Task goal => Using the line with "Where should I" as your starting point, transcribe it and each line beneath it word for word until the records run out, without pictures.
Available records Start Marker
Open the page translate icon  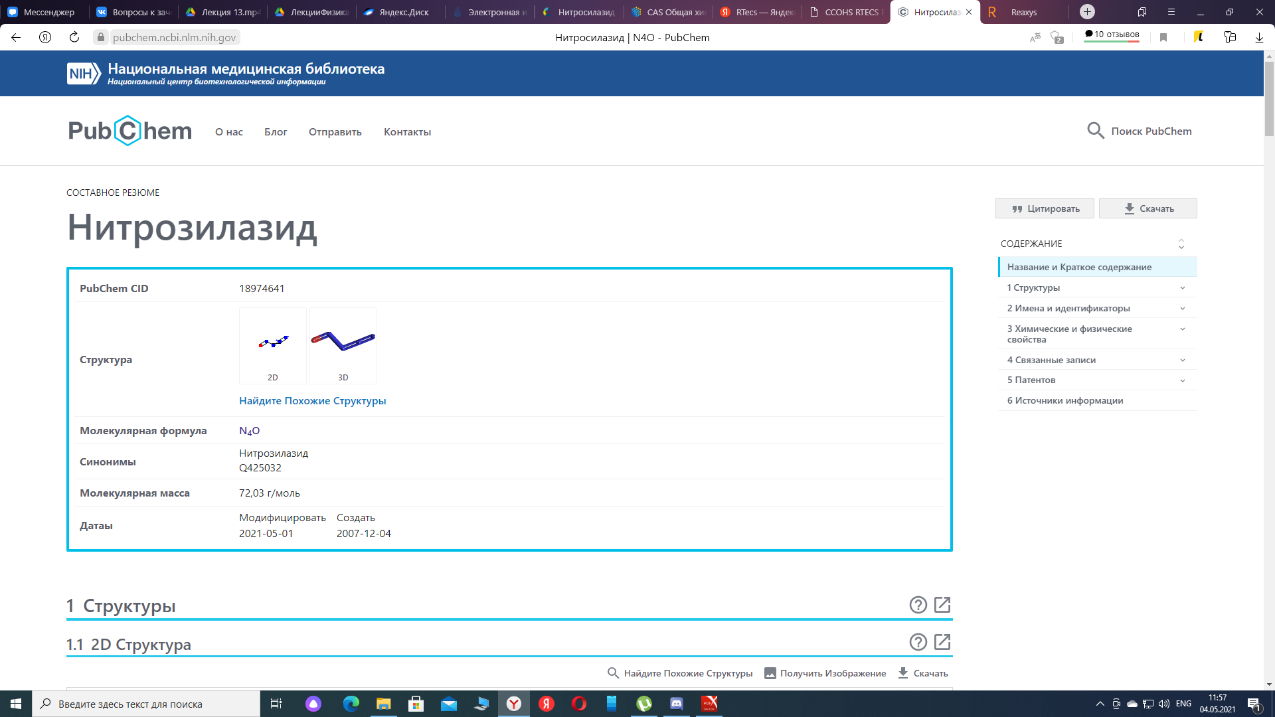click(x=1035, y=37)
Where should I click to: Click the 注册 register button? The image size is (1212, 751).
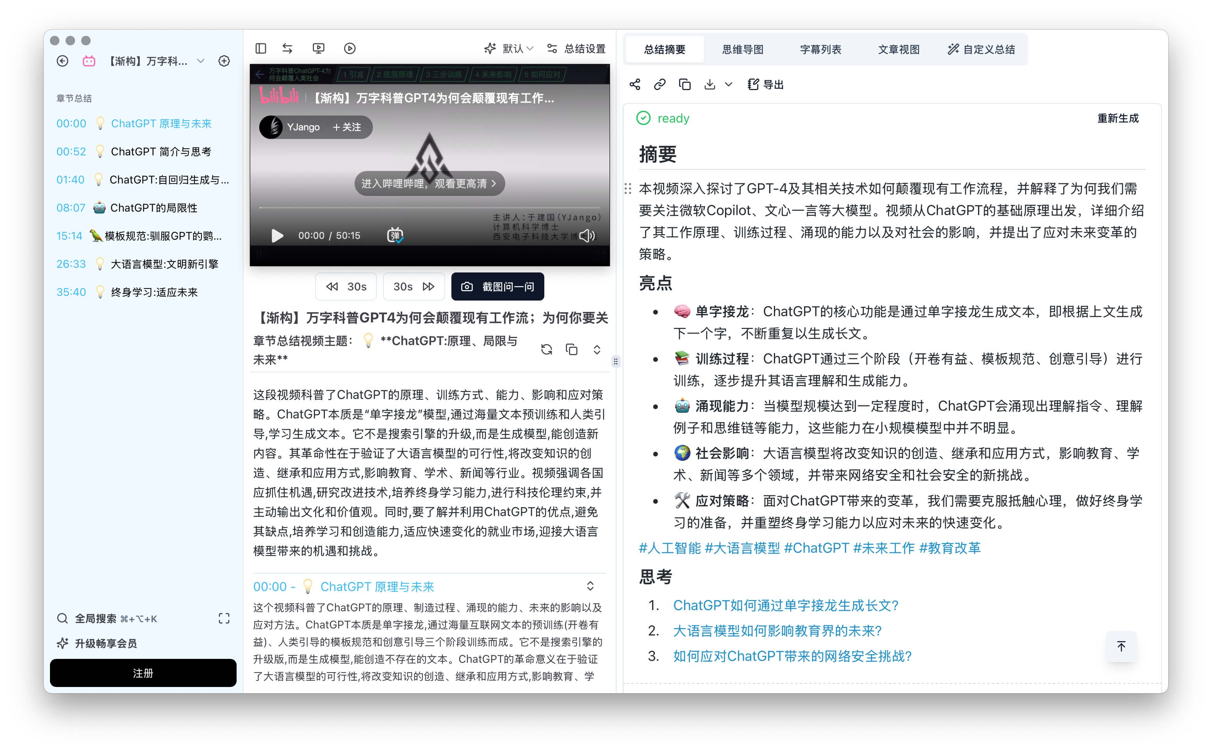(143, 673)
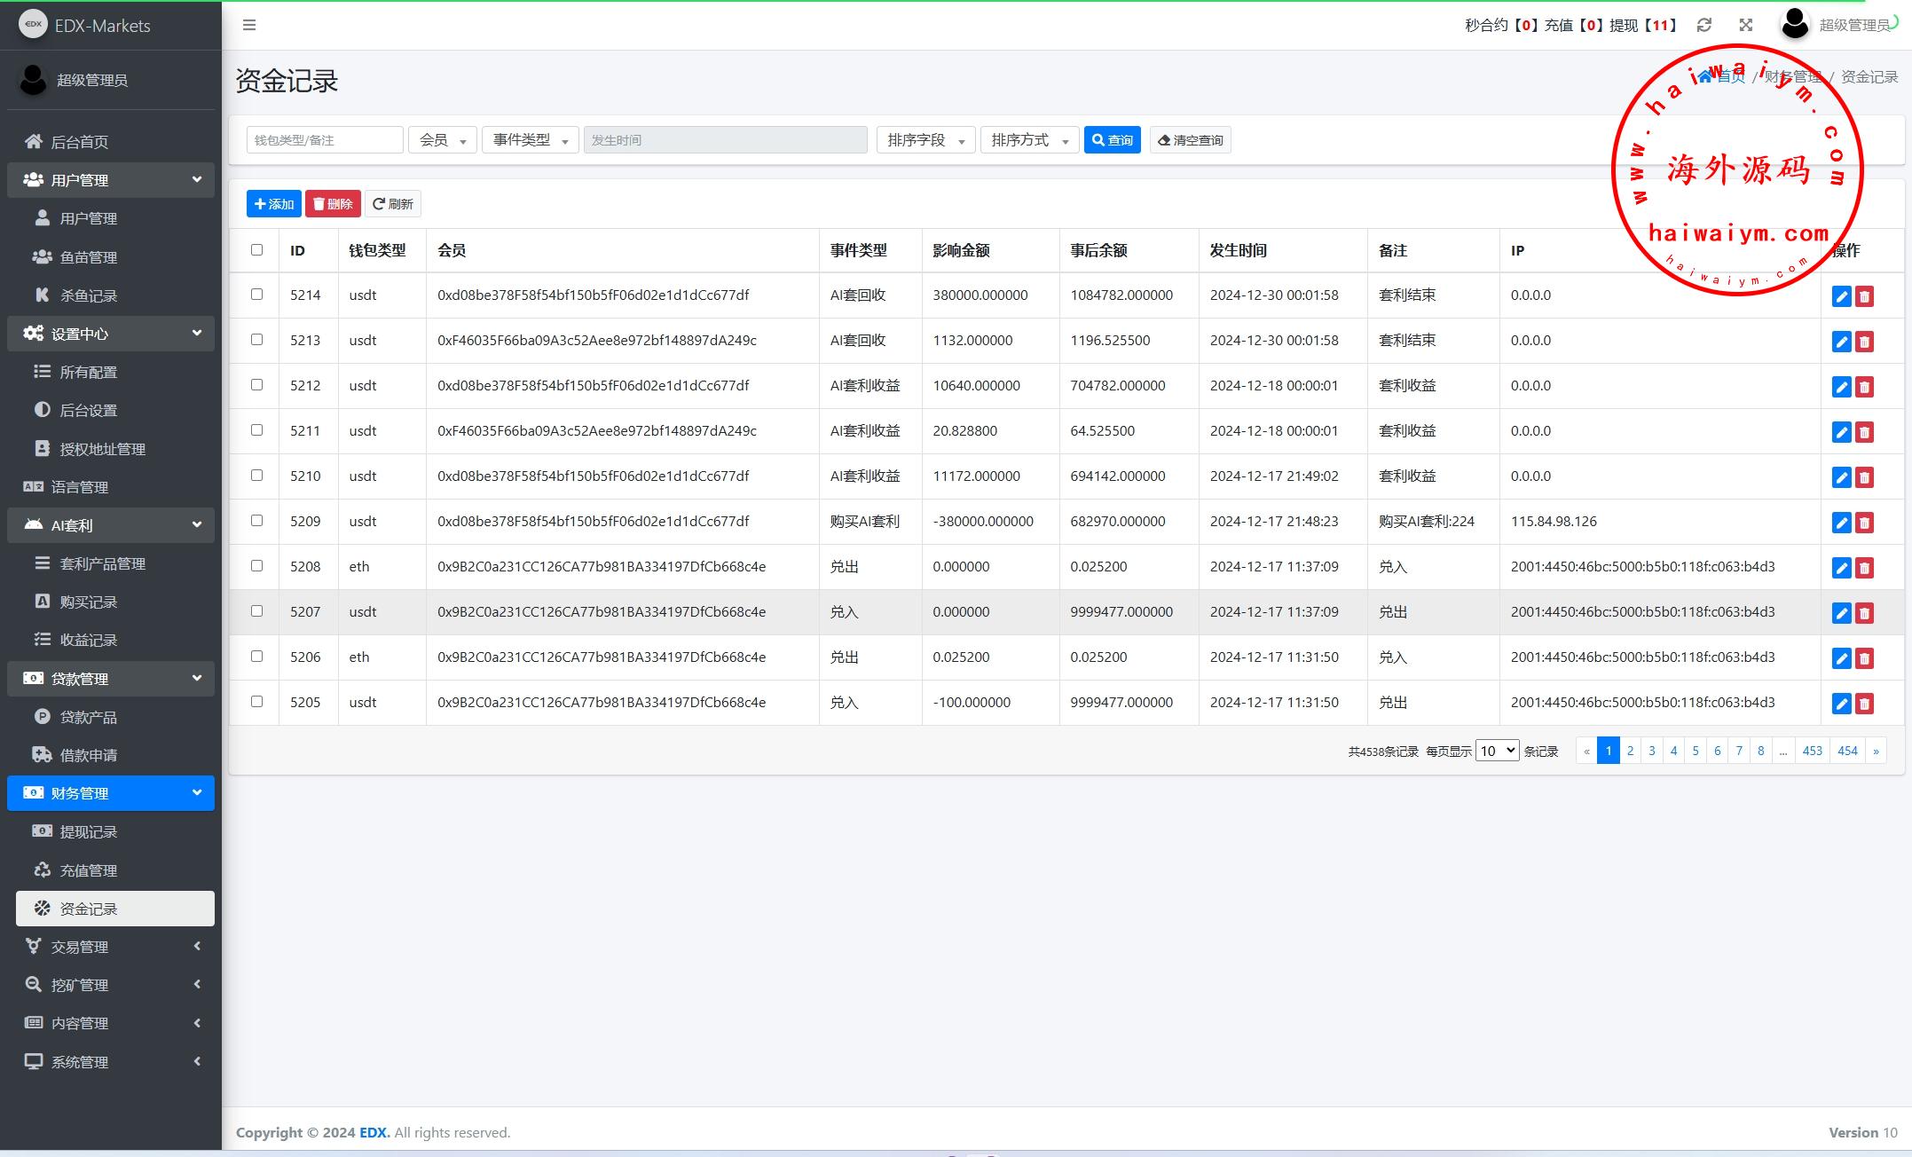Image resolution: width=1912 pixels, height=1157 pixels.
Task: Click edit pencil icon for record 5206
Action: click(x=1841, y=658)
Available records End Marker
Response to this task =>
Where should I click to: Click the 注册 register button? The image size is (1212, 751).
(143, 673)
Image resolution: width=1912 pixels, height=1157 pixels.
Task: Click edit pencil icon for record 5206
Action: click(x=1841, y=658)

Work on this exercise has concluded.